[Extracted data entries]
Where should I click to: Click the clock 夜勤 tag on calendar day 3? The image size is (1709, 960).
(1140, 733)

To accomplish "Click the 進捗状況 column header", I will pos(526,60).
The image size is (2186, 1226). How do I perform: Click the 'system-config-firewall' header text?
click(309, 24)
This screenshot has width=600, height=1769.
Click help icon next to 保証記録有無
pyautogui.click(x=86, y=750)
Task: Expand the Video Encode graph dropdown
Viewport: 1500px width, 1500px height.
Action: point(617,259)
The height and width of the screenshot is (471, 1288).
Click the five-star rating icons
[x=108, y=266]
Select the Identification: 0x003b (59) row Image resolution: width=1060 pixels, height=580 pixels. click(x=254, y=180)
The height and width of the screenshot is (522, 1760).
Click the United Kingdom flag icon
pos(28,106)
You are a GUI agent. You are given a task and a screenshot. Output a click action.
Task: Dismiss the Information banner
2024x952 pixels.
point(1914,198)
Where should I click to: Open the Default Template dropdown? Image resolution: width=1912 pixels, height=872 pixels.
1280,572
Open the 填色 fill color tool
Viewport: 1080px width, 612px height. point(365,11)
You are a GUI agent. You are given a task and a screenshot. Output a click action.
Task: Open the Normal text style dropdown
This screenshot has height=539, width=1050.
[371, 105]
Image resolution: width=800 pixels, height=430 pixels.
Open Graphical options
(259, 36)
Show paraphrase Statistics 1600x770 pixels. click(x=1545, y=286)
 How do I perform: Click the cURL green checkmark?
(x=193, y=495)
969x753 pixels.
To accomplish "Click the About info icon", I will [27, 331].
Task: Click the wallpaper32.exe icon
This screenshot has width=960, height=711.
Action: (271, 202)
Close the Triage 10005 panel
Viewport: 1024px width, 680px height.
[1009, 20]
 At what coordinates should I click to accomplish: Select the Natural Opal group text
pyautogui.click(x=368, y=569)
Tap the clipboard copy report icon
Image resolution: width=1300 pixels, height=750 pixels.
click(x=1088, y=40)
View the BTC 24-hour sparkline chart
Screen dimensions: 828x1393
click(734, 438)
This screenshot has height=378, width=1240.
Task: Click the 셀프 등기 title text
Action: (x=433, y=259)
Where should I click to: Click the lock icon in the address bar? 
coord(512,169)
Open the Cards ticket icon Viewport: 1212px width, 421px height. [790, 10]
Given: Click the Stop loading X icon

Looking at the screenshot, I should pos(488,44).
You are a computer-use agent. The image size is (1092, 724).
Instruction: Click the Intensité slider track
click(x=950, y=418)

Goal of the exercise
Nothing but the lines from the one holding "Given: Click the Stop loading X icon" to the end of the entries should be returned, each exactly as it stands.

Your solution
Given: Click the Stop loading X icon

Looking at the screenshot, I should pos(488,44).
You are a computer-use agent. The image size is (1092, 724).
Instruction: Click the Intensité slider track
click(x=950, y=418)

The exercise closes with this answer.